The Tony Awards are rapidly approaching, with the telecast scheduled for 8/7c on June 12. I decided to challenge one of our newest contributors, Colin, to try and predict who will win all the categories, and I did the same. Our predictions are below...once the awards are announced we'll see who wins.

Best Play

  • Nominees: Good People, Jerusalem, The Motherf**ker with the Hat, War Horse
  • Colin's pick: War Horse. A very deep and inventive play – all the neat puppetry with the horse figures and the intense World War I aura. The play itself is also British-based and so it has Shakespeare in its genes.
  • Liz's pick: I'll have to go with Colin on this one. It was a giant hit in London, and now it's a giant hit on Broadway.

Best Musical

  • Nominees: The Book of Mormon, Catch Me If You Can, The Scottsboro Boys, Sister Act
  • Colin's pick: The Book of Mormon. Too big, too loud, too funny to ignore – customers rave, ticket sales are off the charts – is there really a choice?
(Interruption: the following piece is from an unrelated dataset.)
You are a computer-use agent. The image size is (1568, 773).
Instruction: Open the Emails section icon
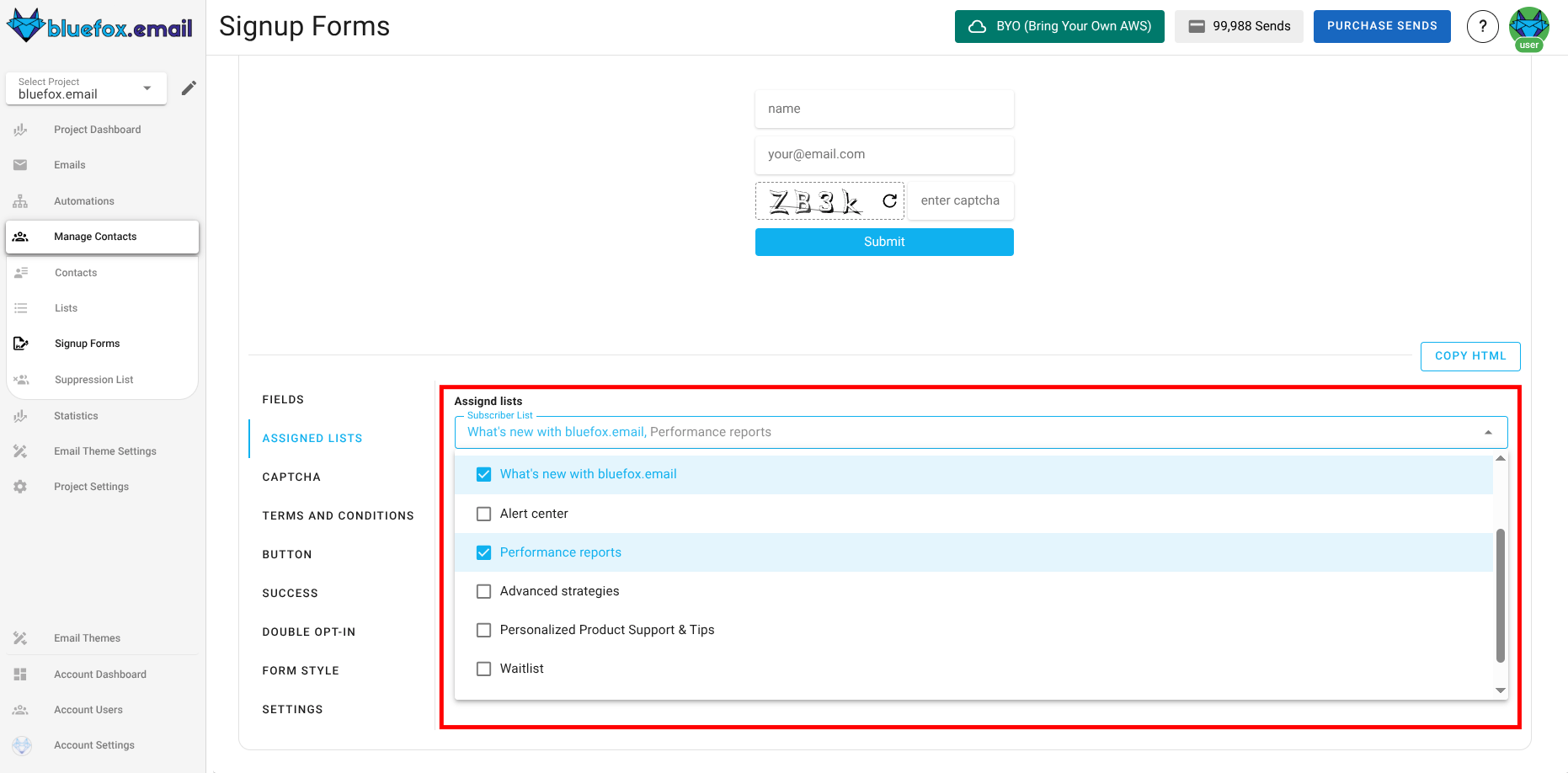coord(20,164)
Lucky, too, that most of the drama critics in New York aren't Mormon...
  • Liz's pick: Ditto.

Best Book of a Musical

  • Nominees: Bloody Bloody Andrew Jackson, The Book of Mormon, The Scottsboro Boys, Sister Act
  • Colin's pick: The Scottsboro Boys. Author David Thompson graduated from Northwestern University, where I went to school—so he's obviously brilliant.
  • Liz's pick: The Book of Mormon. It's a lot like South Park and Avenue Q, which are both awesome.